Part of it may be simply that big personalities (the type you might find on the average founders) tend to be attracted to big experiences. Although the experiences of TED and Burning Man are different, they are intense, immersive, and unlike almost anything else. TED overwhelms the mind with an onslaught of insight from every discipline and every field. Burning Man overwhelms the eyes and the ears with sensory experiences like nowhere else. Jennifer Stefanotti, a development worker who attended both events, made the observation that in both settings, there is so much to do, so much to experience, and so many fascinating and passionate people that the only option is to surrender control and allow yourself to be led through the experience by fate as much as commission.
All this is absolutely true, but it's one of her other points that gets even closer to the heart of it. She suggests that at each event "people step out of the confines of their everyday routine." No matter how much personal success they've had, most people who experience these two events can't help but be wowed by the spectacle of human potential that surrounds them. At TED, it is in the brilliance of speakers who at their best, transcend their specific field or discipline to glean insights about the human condition. At Burning Man, it is the actual experience of that human condition, in the rawness of the desert surrounded by art that makes your heart ache and parties that unleash the rhythm of life in anyone who comes in their range.
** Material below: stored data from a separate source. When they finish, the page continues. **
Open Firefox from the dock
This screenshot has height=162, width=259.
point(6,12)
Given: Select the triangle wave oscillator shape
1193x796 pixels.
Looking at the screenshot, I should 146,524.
In an appearance on Conan in 2009, comedian Louis CK made the comment that right now, "Everything is amazing and nobody is happy." His point was that in the modern world, it is incredibly easy to take for granted the advancement all around us, and that nothing surprises us anymore. The theme of this year's TED is the Rediscovery of Wonder, and that theme really could be just the catchphrase of the organization in general.
Strip all the production away, leave all the millions of views behind, and the central emotional and intellectual the force of the gathering reveals itself: Our world, and our lives, are fragile; we're here for but a moment and bound in ways we can't even imagine to the people, spaces, and nature that surround us; and true beauty is marveling at the complex majesty of the human experience. This is, ultimately, the same for Burning Man, and in a strange way, the fact that these two events—at once world's away from one another, yet curiously connected—share this central truth is simply more evidence of how right they are.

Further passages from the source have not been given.